━━━ Extracted data

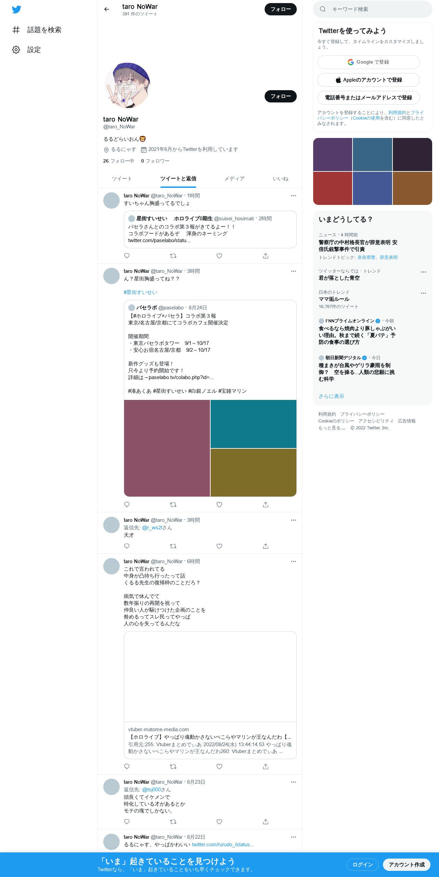Click the ログイン button in bottom banner
The width and height of the screenshot is (439, 877).
tap(362, 864)
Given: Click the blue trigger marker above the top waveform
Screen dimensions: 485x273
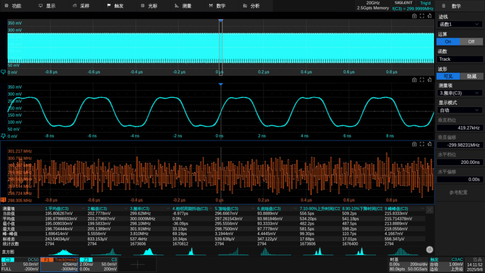Looking at the screenshot, I should pyautogui.click(x=220, y=21).
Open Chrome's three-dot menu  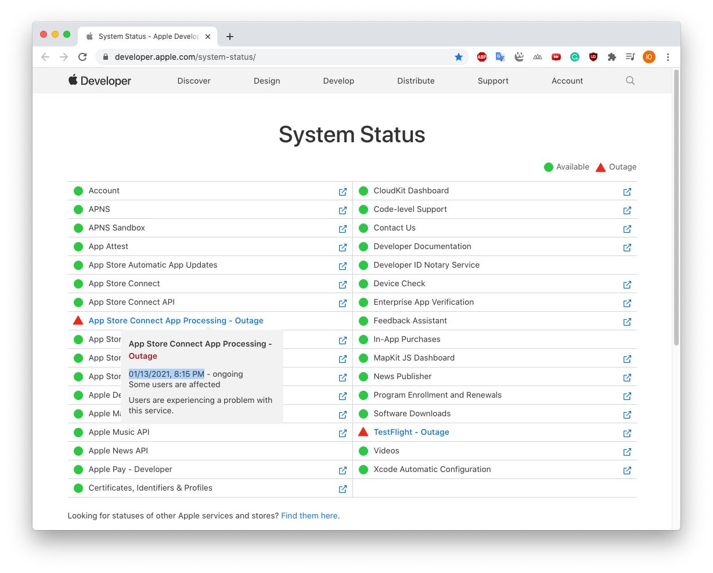pos(668,57)
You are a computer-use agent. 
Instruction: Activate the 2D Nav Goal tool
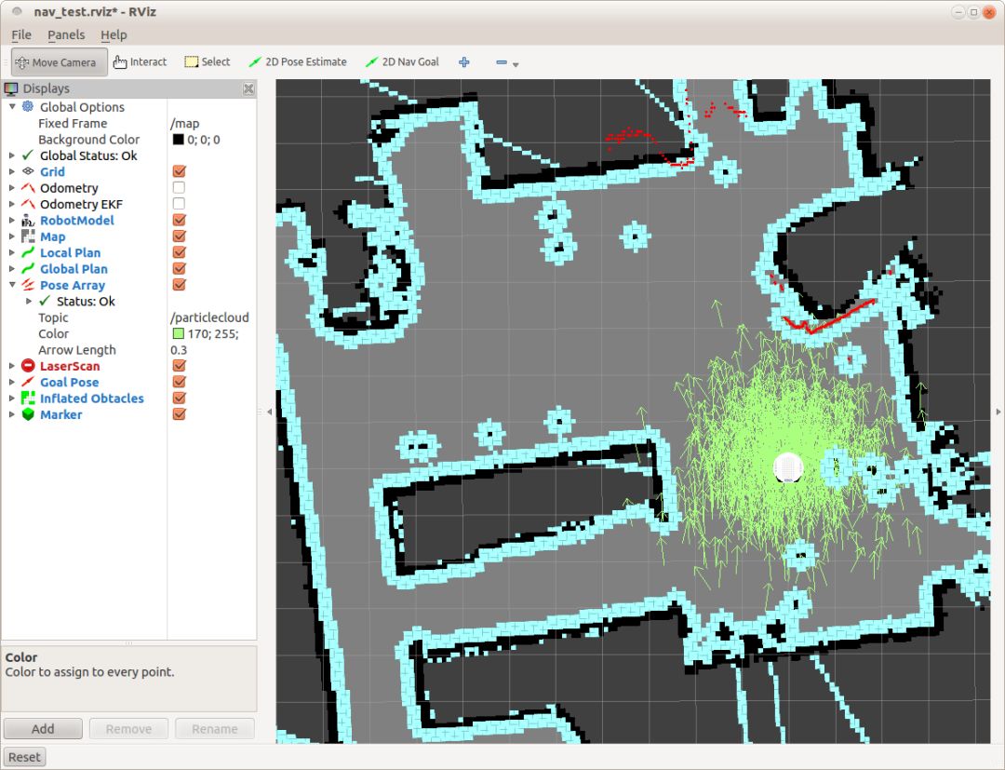(x=401, y=62)
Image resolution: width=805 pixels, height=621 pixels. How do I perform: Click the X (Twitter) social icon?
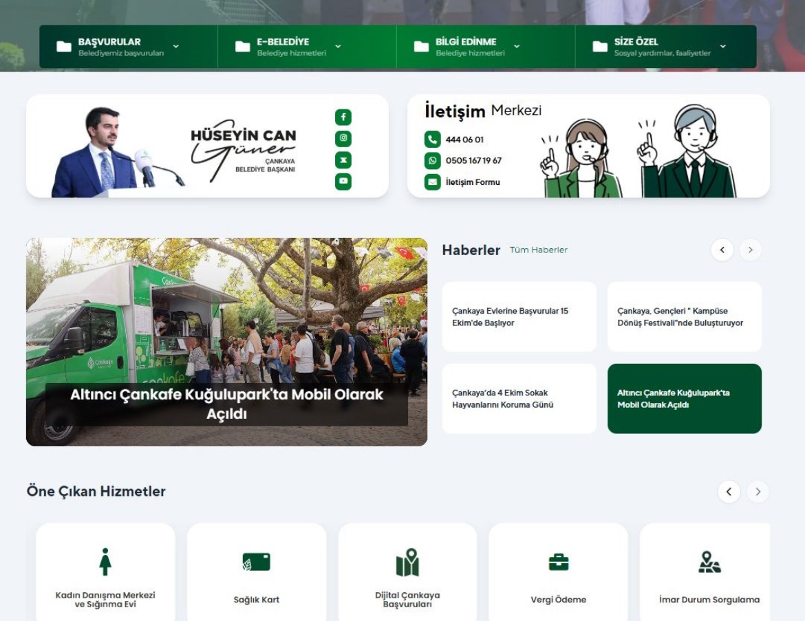[343, 160]
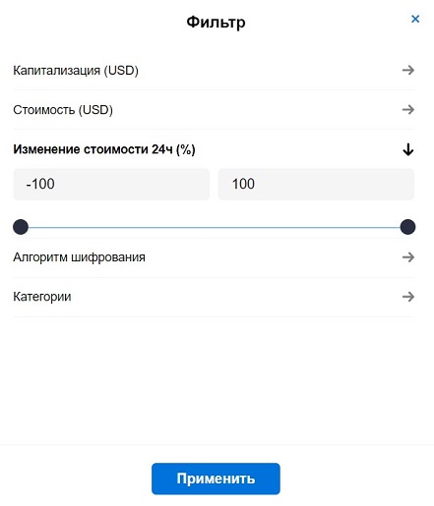Click the Изменение стоимости 24ч (%) heading
The image size is (434, 506).
[x=104, y=149]
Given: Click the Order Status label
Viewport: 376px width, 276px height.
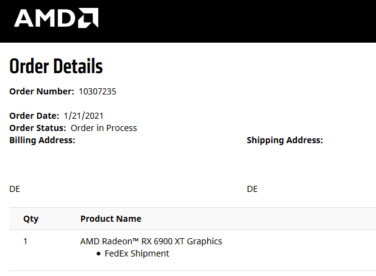Looking at the screenshot, I should tap(38, 128).
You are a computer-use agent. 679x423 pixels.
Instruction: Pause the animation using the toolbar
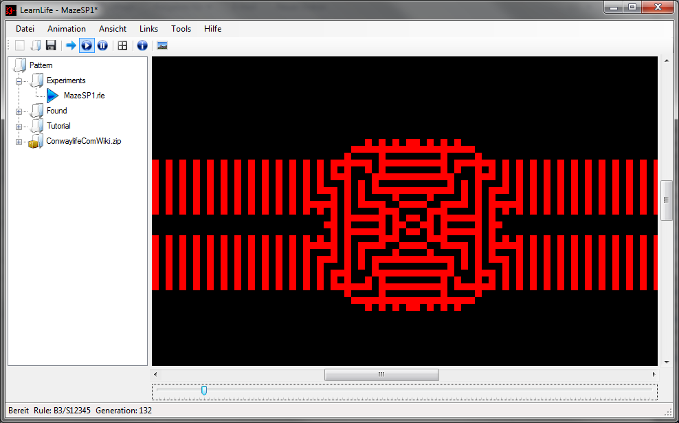coord(102,45)
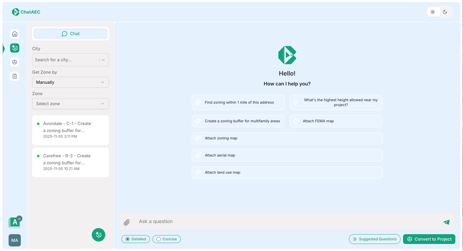This screenshot has height=251, width=463.
Task: Open the Select zone dropdown
Action: pyautogui.click(x=70, y=104)

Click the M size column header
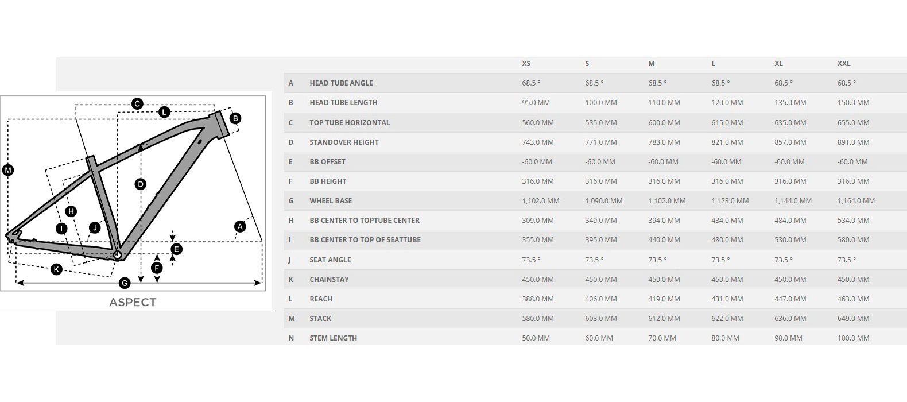[651, 64]
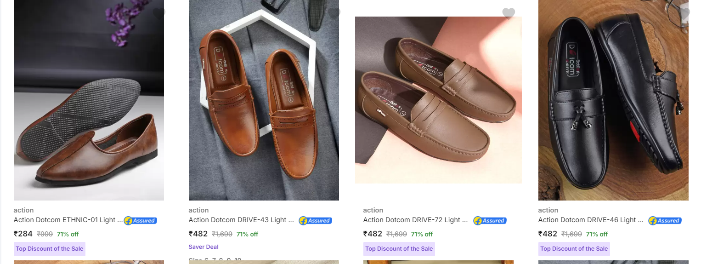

━━━━━━

§ Aim of the exercise: From the line that contains "Image resolution: width=805" to the final line of the entries, reproduce every line exactly, both ends included. Leave out all pictures.

§ Response to this task:
Image resolution: width=805 pixels, height=621 pixels. How do I perform: Click the X (Twitter) social icon?
[343, 160]
Click the Изменение стоимости 24ч (%) heading
The image size is (434, 506).
[x=104, y=149]
Given: Click the Order Status label
Viewport: 376px width, 276px height.
Looking at the screenshot, I should tap(38, 128).
You are a computer-use agent. 679x423 pixels.
Instruction: Pause the animation using the toolbar
coord(102,45)
This screenshot has height=251, width=463.
Task: Open the Select zone dropdown
Action: pyautogui.click(x=70, y=104)

Click the M size column header
[651, 64]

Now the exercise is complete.